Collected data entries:

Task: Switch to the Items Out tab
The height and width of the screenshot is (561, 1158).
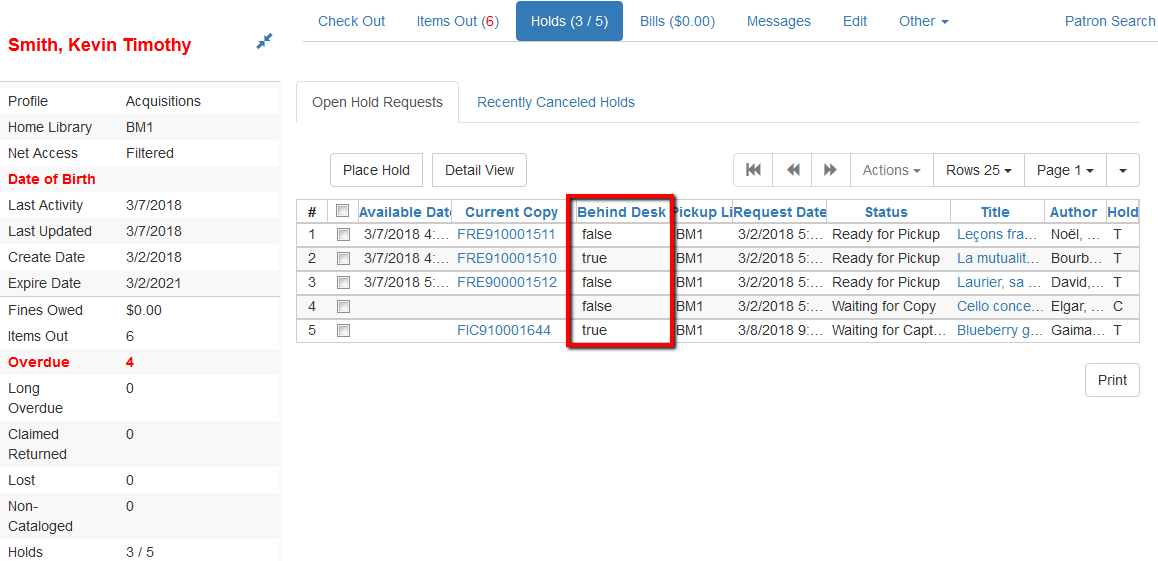Action: click(457, 21)
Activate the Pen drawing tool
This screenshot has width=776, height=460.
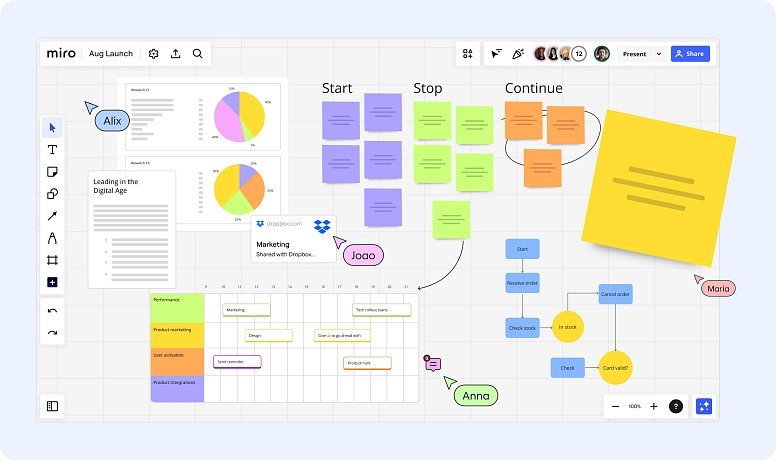click(52, 238)
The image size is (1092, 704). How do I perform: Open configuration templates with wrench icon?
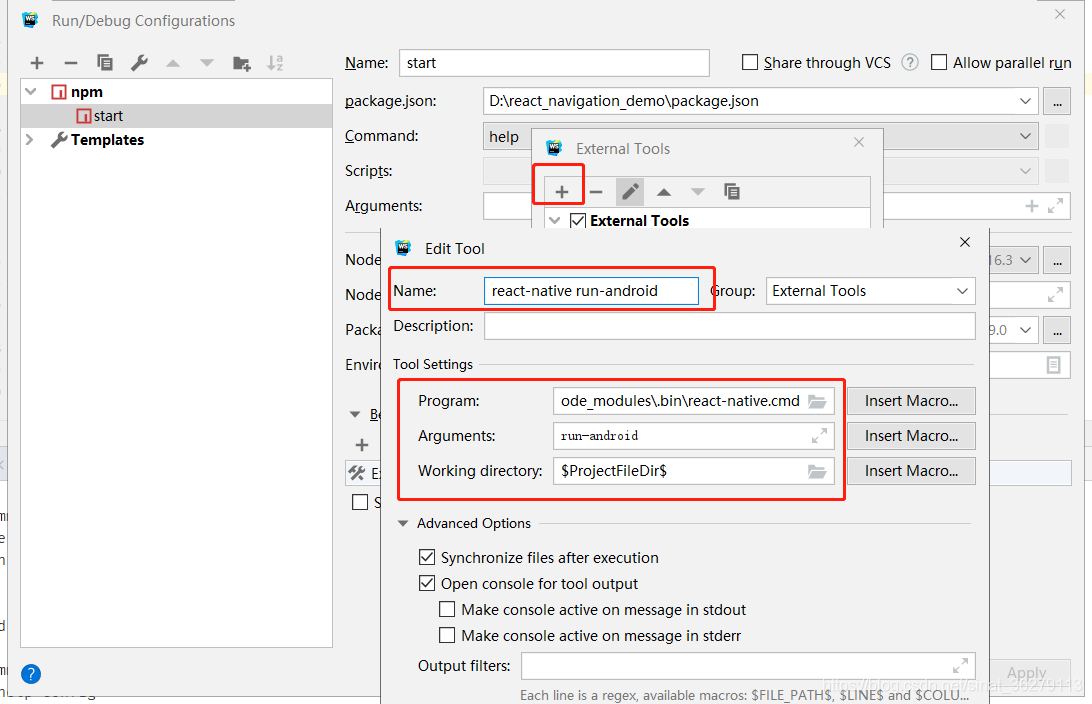point(138,62)
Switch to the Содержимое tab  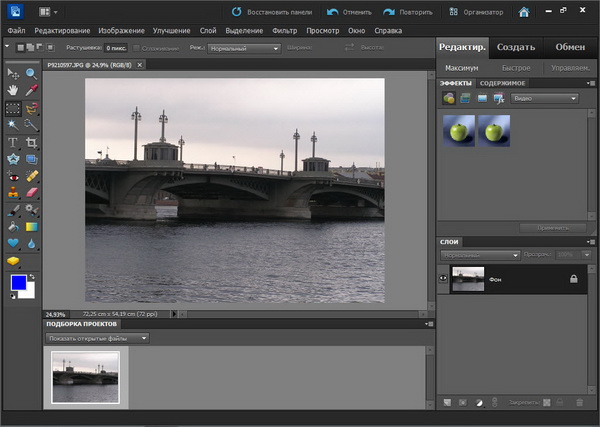[x=502, y=82]
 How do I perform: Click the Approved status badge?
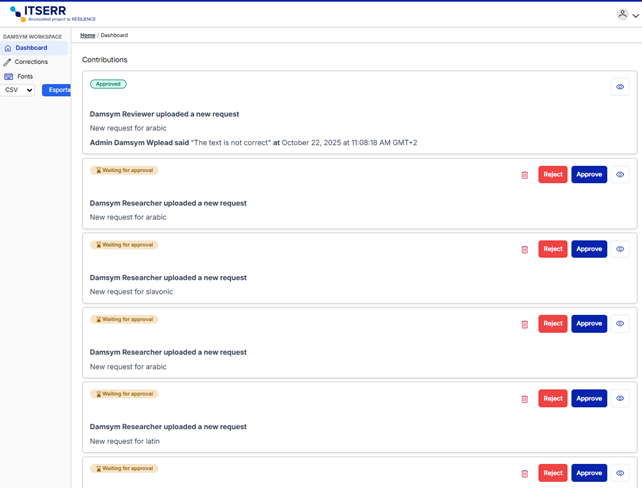[108, 85]
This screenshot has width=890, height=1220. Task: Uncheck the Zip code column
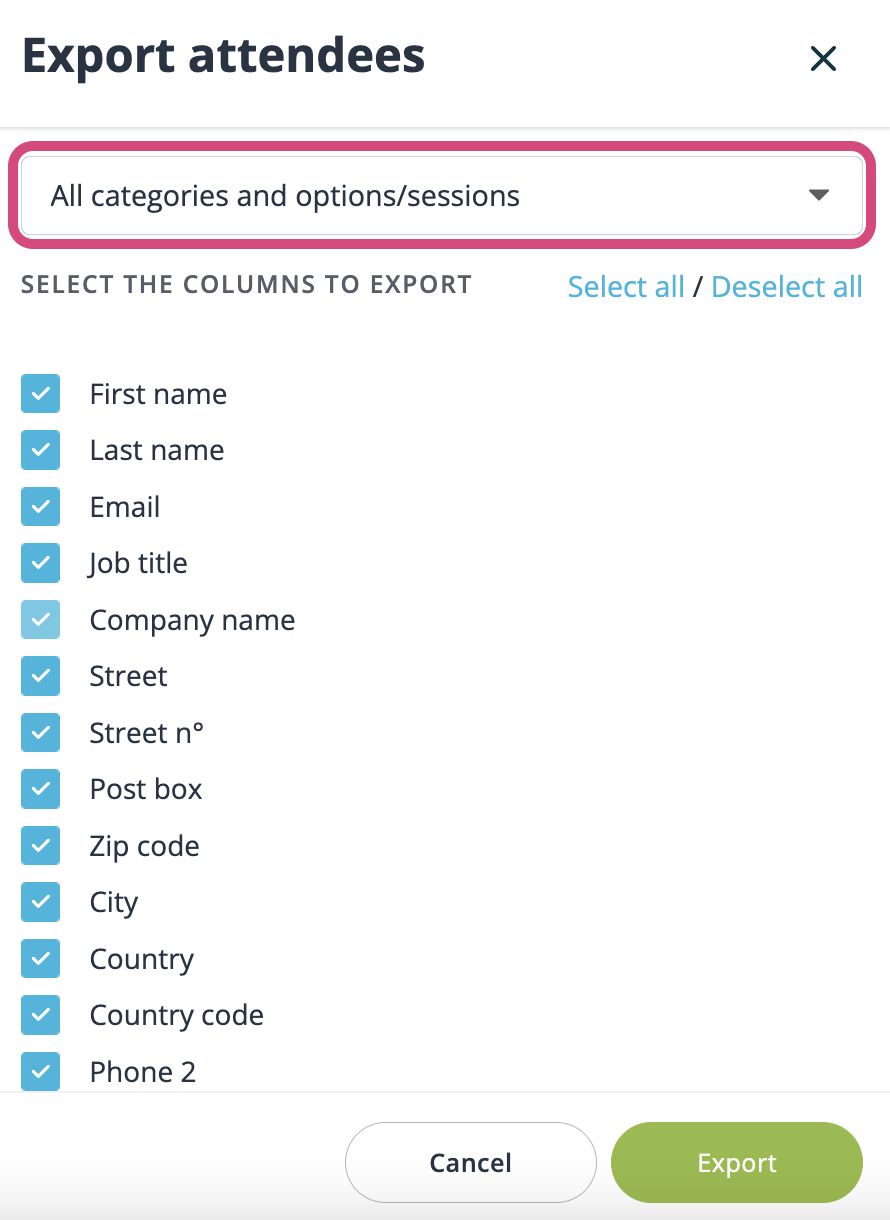click(40, 845)
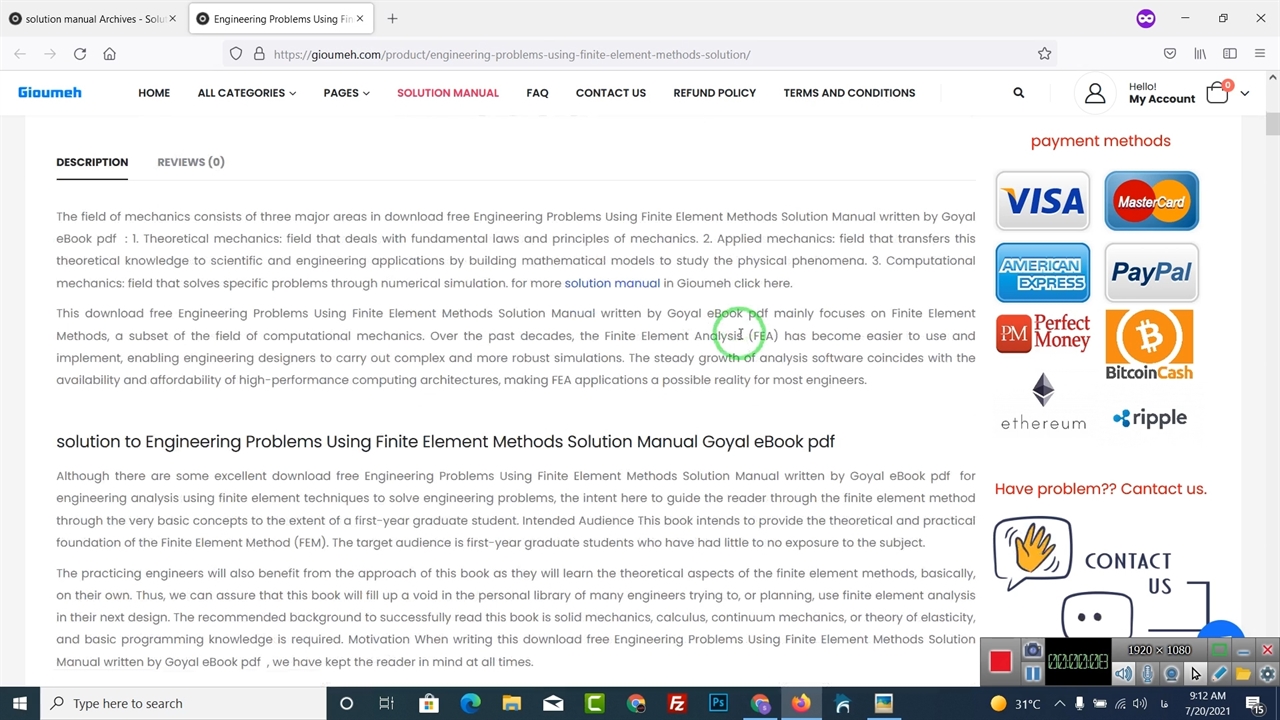Pause the screen recording
1280x720 pixels.
1032,674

» **Task details**
Leaving out the pictures, return exactly the lines from the one that contains "How do I perform: Click" through the last line of the records above, inclusive.

» **Result below**
 How do I perform: Click the Approved status badge?
[108, 85]
This screenshot has width=890, height=1220. Task: Uncheck the Zip code column
click(40, 845)
Pause the screen recording
1280x720 pixels.
1032,674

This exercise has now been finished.